In the entries below, spot each line with the word "computer" and copy it.
++++++++
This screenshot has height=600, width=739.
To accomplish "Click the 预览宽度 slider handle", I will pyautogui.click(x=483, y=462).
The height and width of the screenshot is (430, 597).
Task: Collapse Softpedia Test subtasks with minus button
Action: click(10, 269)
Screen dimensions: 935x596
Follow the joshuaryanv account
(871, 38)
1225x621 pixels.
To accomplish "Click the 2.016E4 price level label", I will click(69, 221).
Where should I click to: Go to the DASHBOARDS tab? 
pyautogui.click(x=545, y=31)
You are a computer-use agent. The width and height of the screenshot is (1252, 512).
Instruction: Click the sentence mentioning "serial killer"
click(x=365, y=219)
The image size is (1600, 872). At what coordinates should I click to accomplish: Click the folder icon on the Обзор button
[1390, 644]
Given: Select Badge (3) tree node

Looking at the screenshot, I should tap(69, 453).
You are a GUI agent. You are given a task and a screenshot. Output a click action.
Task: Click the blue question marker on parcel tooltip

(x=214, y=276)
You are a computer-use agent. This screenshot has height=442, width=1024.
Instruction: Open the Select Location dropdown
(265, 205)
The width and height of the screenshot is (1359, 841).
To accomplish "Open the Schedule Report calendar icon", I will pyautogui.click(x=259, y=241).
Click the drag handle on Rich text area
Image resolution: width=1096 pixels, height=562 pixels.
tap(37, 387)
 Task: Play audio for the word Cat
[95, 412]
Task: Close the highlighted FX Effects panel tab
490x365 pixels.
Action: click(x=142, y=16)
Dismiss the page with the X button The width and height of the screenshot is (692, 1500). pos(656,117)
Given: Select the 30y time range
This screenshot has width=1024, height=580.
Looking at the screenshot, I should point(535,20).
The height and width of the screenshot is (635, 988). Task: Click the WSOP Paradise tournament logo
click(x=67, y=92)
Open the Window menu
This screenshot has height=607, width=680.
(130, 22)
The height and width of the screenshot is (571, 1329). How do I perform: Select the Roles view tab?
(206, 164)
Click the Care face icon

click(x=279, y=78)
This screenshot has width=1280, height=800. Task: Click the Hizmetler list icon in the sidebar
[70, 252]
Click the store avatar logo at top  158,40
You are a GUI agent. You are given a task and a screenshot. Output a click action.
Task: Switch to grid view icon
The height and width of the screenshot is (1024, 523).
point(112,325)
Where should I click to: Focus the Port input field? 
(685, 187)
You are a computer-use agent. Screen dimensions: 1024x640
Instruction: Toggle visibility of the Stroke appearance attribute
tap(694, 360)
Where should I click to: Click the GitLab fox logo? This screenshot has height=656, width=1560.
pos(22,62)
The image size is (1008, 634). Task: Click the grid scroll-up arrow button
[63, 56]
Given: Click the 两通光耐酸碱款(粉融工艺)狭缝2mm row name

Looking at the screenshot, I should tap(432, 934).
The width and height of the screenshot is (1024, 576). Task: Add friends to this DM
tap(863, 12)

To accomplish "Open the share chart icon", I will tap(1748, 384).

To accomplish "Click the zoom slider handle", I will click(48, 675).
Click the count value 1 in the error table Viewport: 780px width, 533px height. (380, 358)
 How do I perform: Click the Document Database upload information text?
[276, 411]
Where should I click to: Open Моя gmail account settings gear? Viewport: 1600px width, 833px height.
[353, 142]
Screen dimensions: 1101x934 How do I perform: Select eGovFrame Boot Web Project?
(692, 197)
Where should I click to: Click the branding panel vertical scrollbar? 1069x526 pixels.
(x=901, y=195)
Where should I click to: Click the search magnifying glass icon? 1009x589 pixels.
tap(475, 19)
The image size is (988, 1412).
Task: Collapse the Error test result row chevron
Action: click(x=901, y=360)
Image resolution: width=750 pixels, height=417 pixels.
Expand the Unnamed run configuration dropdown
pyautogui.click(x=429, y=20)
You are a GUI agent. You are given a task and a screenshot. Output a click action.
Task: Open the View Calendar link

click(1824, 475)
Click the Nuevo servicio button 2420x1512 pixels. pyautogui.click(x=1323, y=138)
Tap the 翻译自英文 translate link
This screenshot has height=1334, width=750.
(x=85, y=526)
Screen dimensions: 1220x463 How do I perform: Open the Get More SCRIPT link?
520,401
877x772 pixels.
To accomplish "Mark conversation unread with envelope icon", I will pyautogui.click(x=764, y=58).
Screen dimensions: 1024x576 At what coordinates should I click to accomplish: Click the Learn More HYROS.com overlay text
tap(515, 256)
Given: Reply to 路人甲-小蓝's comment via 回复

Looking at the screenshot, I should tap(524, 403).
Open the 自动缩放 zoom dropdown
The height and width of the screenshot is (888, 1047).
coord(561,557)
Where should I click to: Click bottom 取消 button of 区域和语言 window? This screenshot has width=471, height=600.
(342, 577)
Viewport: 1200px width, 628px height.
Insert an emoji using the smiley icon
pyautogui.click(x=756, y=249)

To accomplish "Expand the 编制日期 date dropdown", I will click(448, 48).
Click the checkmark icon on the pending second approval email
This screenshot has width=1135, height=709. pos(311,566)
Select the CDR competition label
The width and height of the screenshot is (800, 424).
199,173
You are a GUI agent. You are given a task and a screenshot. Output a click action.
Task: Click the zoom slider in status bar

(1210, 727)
++++++++
## Solution
You are a computer-use agent. The width and height of the screenshot is (1252, 512).
You are a computer-use agent. This screenshot has height=442, width=1024.
You are a computer-use agent. Screen dimensions: 1024x640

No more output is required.